▶ _REQUIRED WORK_
1 - In the biography of Eithne Strong, under what name did her first poems in Irish appear?
2 - Rewrite the paragraph of the Eithne Strong biography beginning "Strong was born in Glensharrold" as a short list of its main facts.
3 - Pick up the Eithne Strong biography after its final sentence and continue writing it.

▶ _QUOTED PASSAGE_
>>>

Eithne Strong (née O'Connell, 1923–1999) was a bilingual Irish poet and writer who wrote in both Irish and English. Her first poems in Irish were published in Combhar and An Glor 1943-44 under the name Eithne Ni Chonaill. She was a founder member of the Runa Press whose early Chapbooks featured artwork by among others Jack B. Yeats, Sean Keating, Sean O'Sullivan, Harry Kernoff among others. The press was noted for the publication in 1943 of Marrowbone Lane by Robert Collis which depicts the fierce fighting that took place during the Easter Rising of 1916.

Life and work
Strong was born in Glensharrold, County Limerick to school teachers, John and Kathleen (Lennon) O'Connell. She went to the Irish speaking school Coláiste Muire, Ennis. Strong moved to Dublin but was not able to afford college at the time. She worked in the Civil Service for a year.

<<<

▶ _DATA PROVIDED_
>>>

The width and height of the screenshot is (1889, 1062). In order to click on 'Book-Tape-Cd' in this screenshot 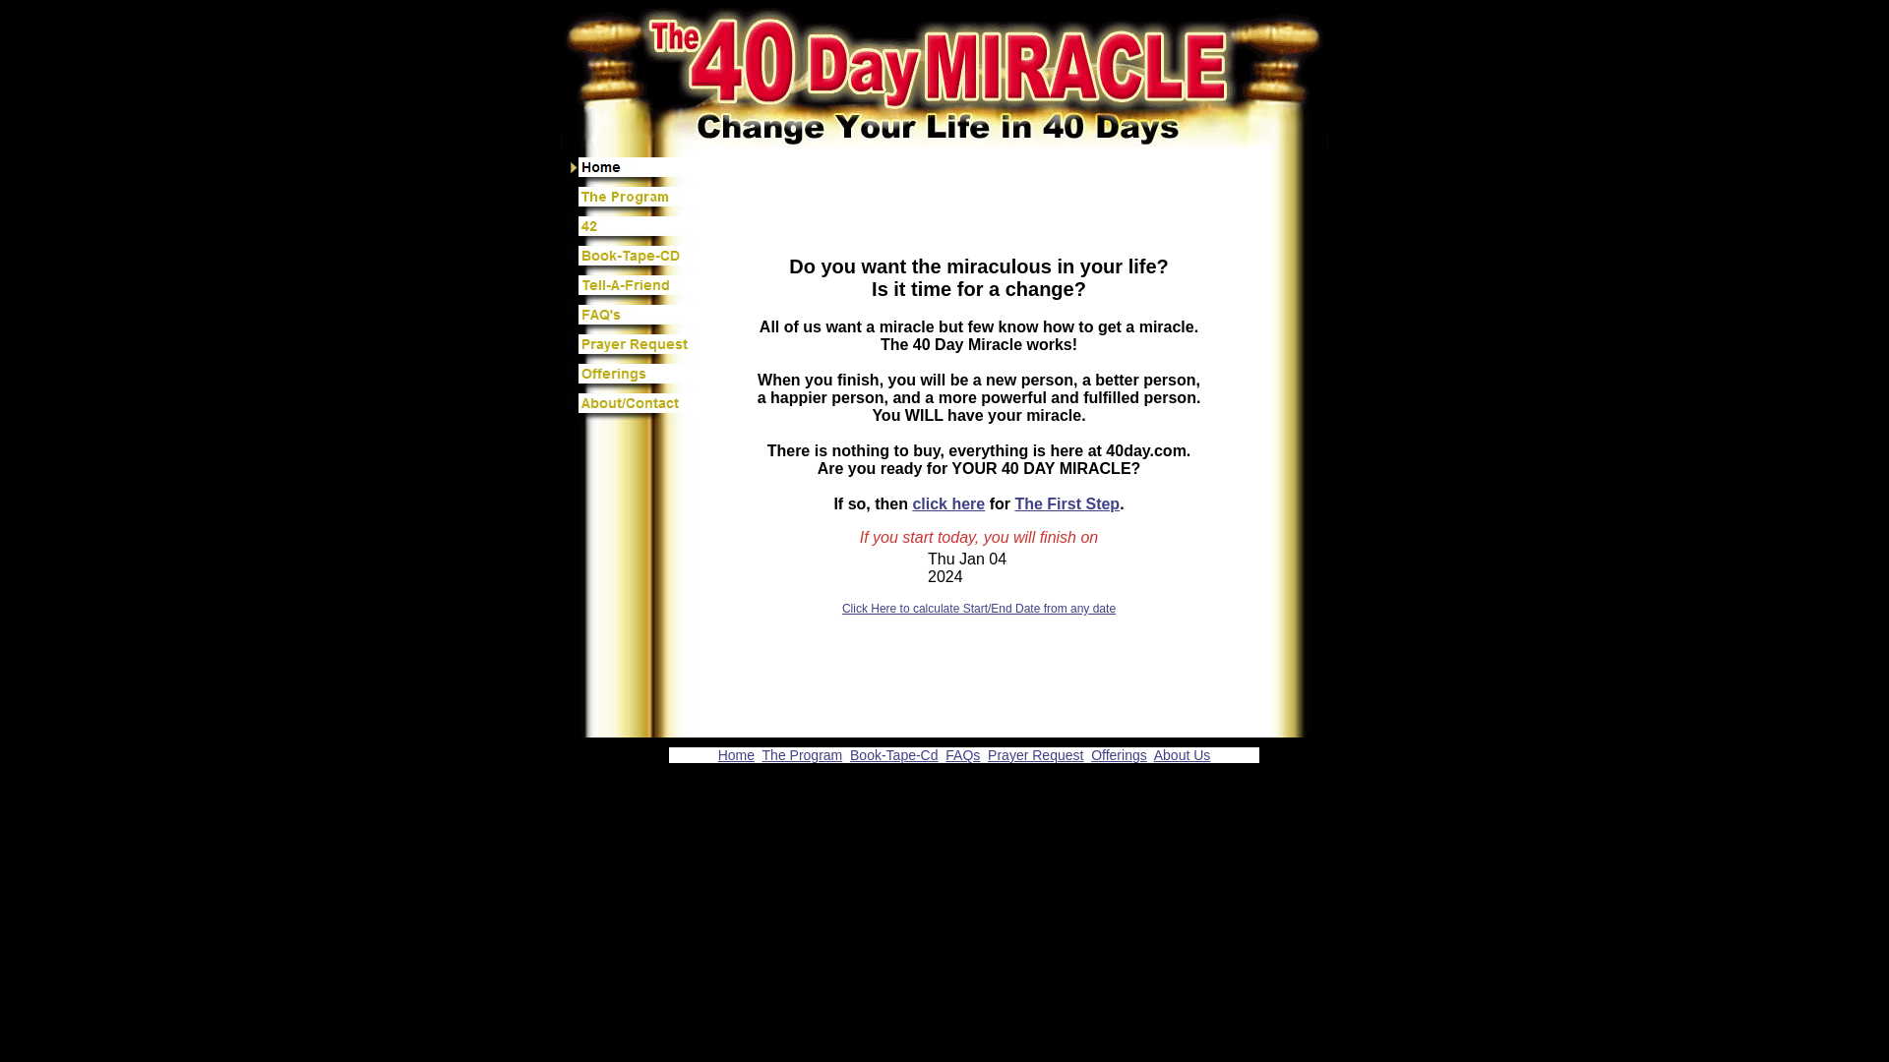, I will do `click(892, 754)`.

<<<

▶ _WRITTEN RESPONSES_
1 - Eithne Ni Chonaill

2 -
- Born in Glensharrold, County Limerick, to school teachers John and Kathleen (Lennon) O'Connell
- Attended the Irish-speaking school Coláiste Muire, Ennis
- Moved to Dublin but could not afford college at the time
- Worked in the Civil Service for a year

3 -
She met her husband while in Dublin. Psychoanalyst Rupert Strong was twelve years her senior and though against the wishes of her family she stayed there and married him on 12 November 1943. They had nine children the last of whom required full-time care due to a mental handicap.

She went to Trinity College, Dublin in her forties where she got a B.A in 1973. She was encouraged and admired in her poetry by Robert Graves, Bertrand Russell, Brendan Kennelly, Padraic Colum, Hilton Edwards, Bernard Share, John B. Keane and Kevin Casey . She participated in publishing, freelance journalism, teaching, work with the media. She taught creative writing and represented Irish writing in Europe: Denmark, France, Germany, Finland, England, the USA and Canada. Her poetry and short stories have been published widely in magazines, literary pages and anthologies in Ireland and overseas including North America: Canadian Journal of Irish Studies, North Dakota Quarterly, Midland Review, The Thinker Review. In Spring 1994, she read in New York City before the American Conference for Irish Studies and to members of Conradh na Gaeilge in Washington. Her books include five of poetry in Irish.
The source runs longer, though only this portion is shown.